Targeting mitochondrial metabolism by the mitotoxin bromoxib in leukemia and lymphoma cells.

Targeting mitochondrial metabolism represents a promising approach for cancer treatment. Here, we investigated the mitotoxic potential of the polybrominated diphenyl ether bromoxib, a natural compound isolated from the marine sponge Dysidea family. We could show that bromoxib comprised strong cytotoxicity in different leukemia and lymphoma cell lines (such as HL60, HPBALL, Jurkat, K562, KOPTK1, MOLT4, SUPB15 and Ramos), but also in solid tumor cell lines (such as glioblastoma cell lines SJ-GBM2 and TP365MG). Bromoxib activated the mitochondrial death pathway as evidenced by the rapid translocation of Bax to the mitochondria and the subsequent mitochondrial release of Smac.

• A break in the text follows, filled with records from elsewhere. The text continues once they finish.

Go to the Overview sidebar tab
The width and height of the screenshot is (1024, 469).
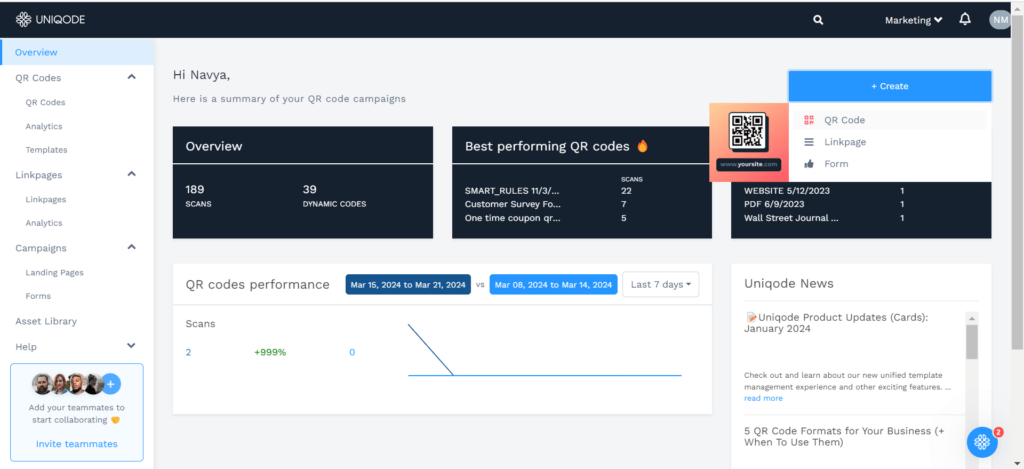(x=36, y=52)
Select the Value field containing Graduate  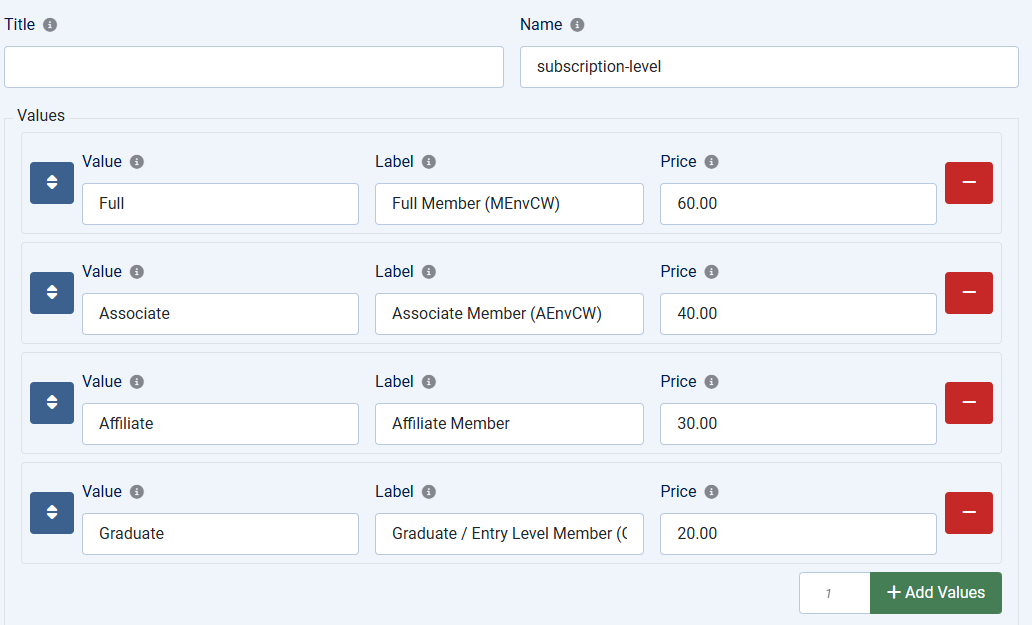[x=220, y=534]
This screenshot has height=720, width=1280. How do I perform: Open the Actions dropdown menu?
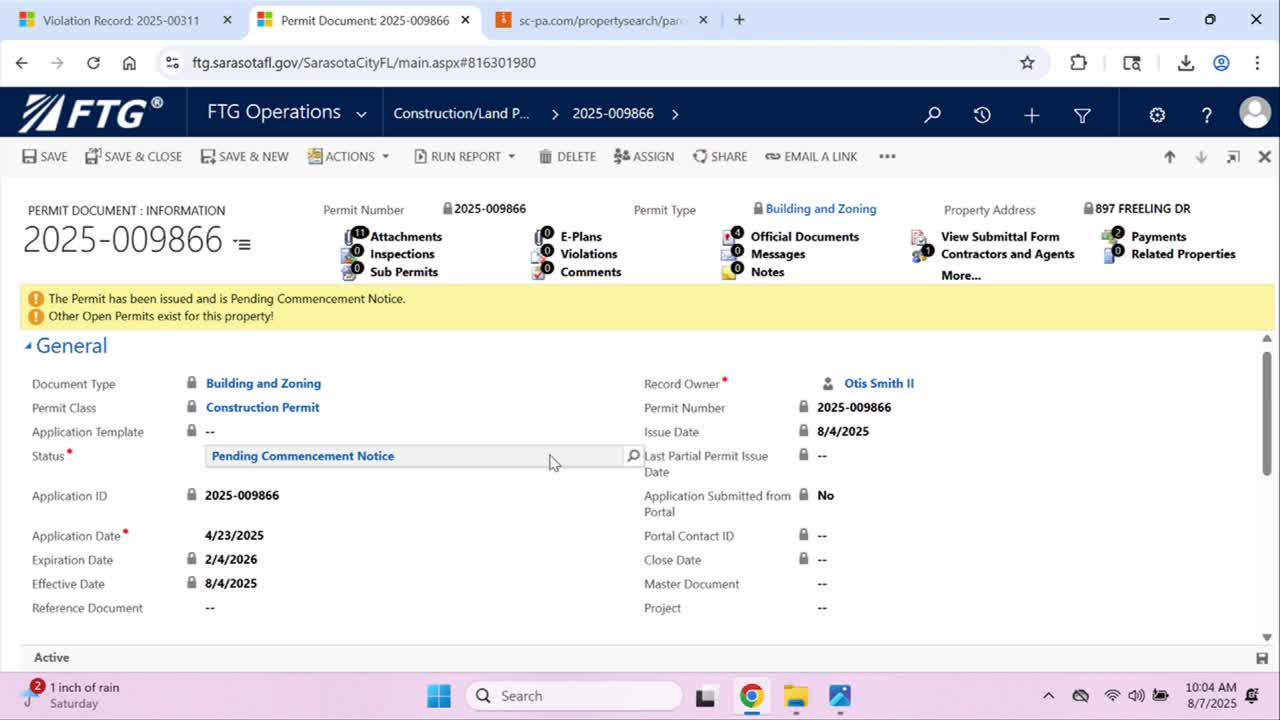[x=349, y=157]
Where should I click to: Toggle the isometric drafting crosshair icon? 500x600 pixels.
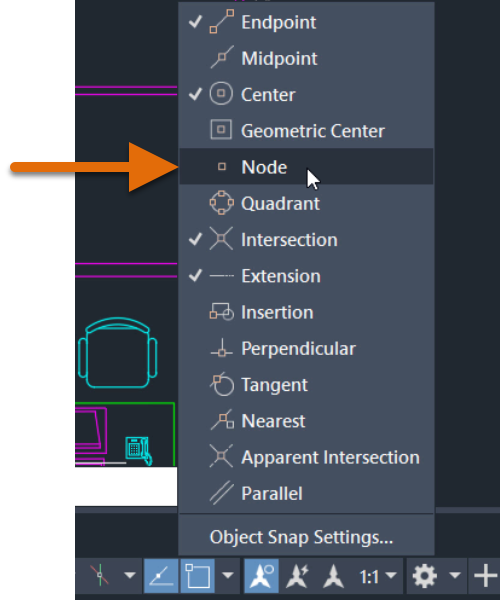(99, 576)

Accordingly, bromoxib-induced apoptosis was blocked in caspase 9 deficient Jurkat cells and Jurkat cells overexpressing the antiapoptotic protein Bcl-2. In addition, we could show that bromoxib functioned as an uncoupler of the electron transport chain with similar rapid kinetics as CCCP in terms of dissipation of the mitochondrial membrane potential (ΔΨm), processing of the dynamin-like GTPase OPA1 and subsequent fragmentation of mitochondria. Beyond that, bromoxib strongly abrogated ATP production via glycolysis as well as oxidative phosphorylation (OXPHOS) by targeting electron transport chain complexes II, III, and V (ATP-synthase) in Ramos lymphoma cells. Thus, bromoxib's potential to act on both cytosolic glycolysis and mitochondrial respiration renders it a promising agent for the treatment of leukemia and lymphoma.